It ain’t over ’til it’s over, but yesterday the Senate took a big step toward freeing up the Department of Defense to go full steam ahead with its ambitious biofuel initiatives. The move is especially significant because along with the expected Democratic supporters, the vote in favor of biofuels included a whopping 11 senators from the Republican side of the aisle. That’s no mere token representation from the party that has been known for digging in its heels against alternative energy for the past several years. Now the stage is set for a showdown in committee, when the House and Senate work out their differences.
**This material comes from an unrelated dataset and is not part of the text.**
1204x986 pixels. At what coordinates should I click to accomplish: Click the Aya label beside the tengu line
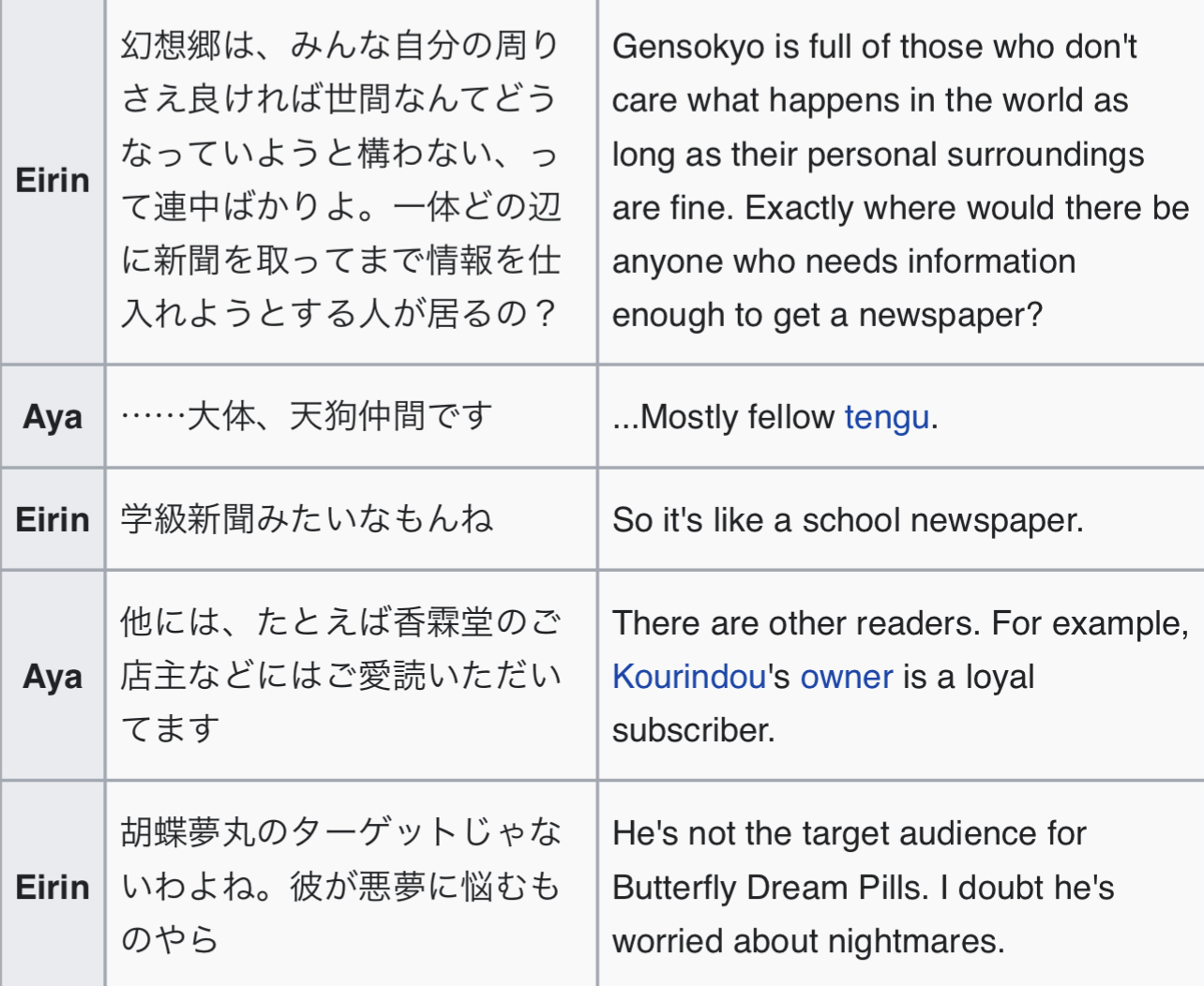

Who’s Afraid of Military Biofuels?
For those of you who are new to the issue, of all the branches of the Armed Services, the U.S. Navy has been the most aggressive early adopter of biofuels including next-generation feedstocks like algae, which it showcased in the launch of a Green Strike Force last July.
Navy Secretary Ray Mabus has made no secret of his goal, which is to use the Navy’s purchasing power to help kickstart a competitive, commercial market for next-generation biofuels.
Last spring, Republican legislators pushed new rules aimed at blocking the Navy from purchasing significant quantities of biofuel, or any alternative fuel that is more expensive than conventional fuels. The Navy was also blocked from building its own biorefineries.
Military Biofuels Forge Ahead
Despite the roadblocks, the Obama Administration has enabled the Navy to keep at least some forward momentum going. Last July, the Administration announced a $62 million biofuel initiative partnering the Navy with the departments of Energy and Agriculture.
Later that same week, the Pentagon announced a $420 million biofuel initiative to build biorefineries with private sector partners, and in August the departments of the Interior and Defense signed a memorandum of understanding that frees up military lands for alternative energy projects.
That’s pretty much how things stood this month, when the National Defense Authorization Act came up for debate.
Yesterday’s action in the Senate resulted in the 62-37 passage of an amendment introduced by Democratic Senators Tom Udall and Jeff Bingaman of New Mexico, along with Senator Mark Udall (D-CO), that clarifies the Defense Department’s ability to continue purchasing next-generation biofuels.
Errr…New Mexico and Military Biofuels?
New Mexico is hardly the first state you might think of when you think of biofuel-producing states, but take a look at the emerging algae biofuel industry and you’ll see why two senators from that state went out on a limb for military biofuel.
According to Senator Udall:
“With these amendments, we are ensuring New Mexico is a leader in the 21st century clean energy economy, and at the forefront of the national security achievements being made at our national labs and within the defense community. Our biofuels amendment is especially important to national security and businesses in our state so I’m glad we were able to get one over the finish line today.”
And then there’s Senator Bingaman:
“The National Defense Authorization Act is one of the most important bills for New Mexico because it helps fund our national labs and our military installations. I am especially glad that the Senate adopted our amendment to allow the Pentagon to invest in all types of fuels – including biofuels — for its fleets. The Defense Department is a major consumer of fuel, and the more homegrown, cleaner-burning fuel it purchases the better off we will be.”
More Hurdles for Military Biofuels
So, now all we have to do is wait and see what the House and Senate work out in committee.
Success is definitely not a foregone conclusion, but as the senators from New Mexico demonstrate, biofuels have been building a constituency far beyond the comfort zone of the corn belt. At least the prospects for increasing bipartisan support look better than they did just a few months ago.
[Update: Our friends over at The Hill report that yesterday the Senate followed up by passing another amendment that removes the restriction on constructing biorefineries.]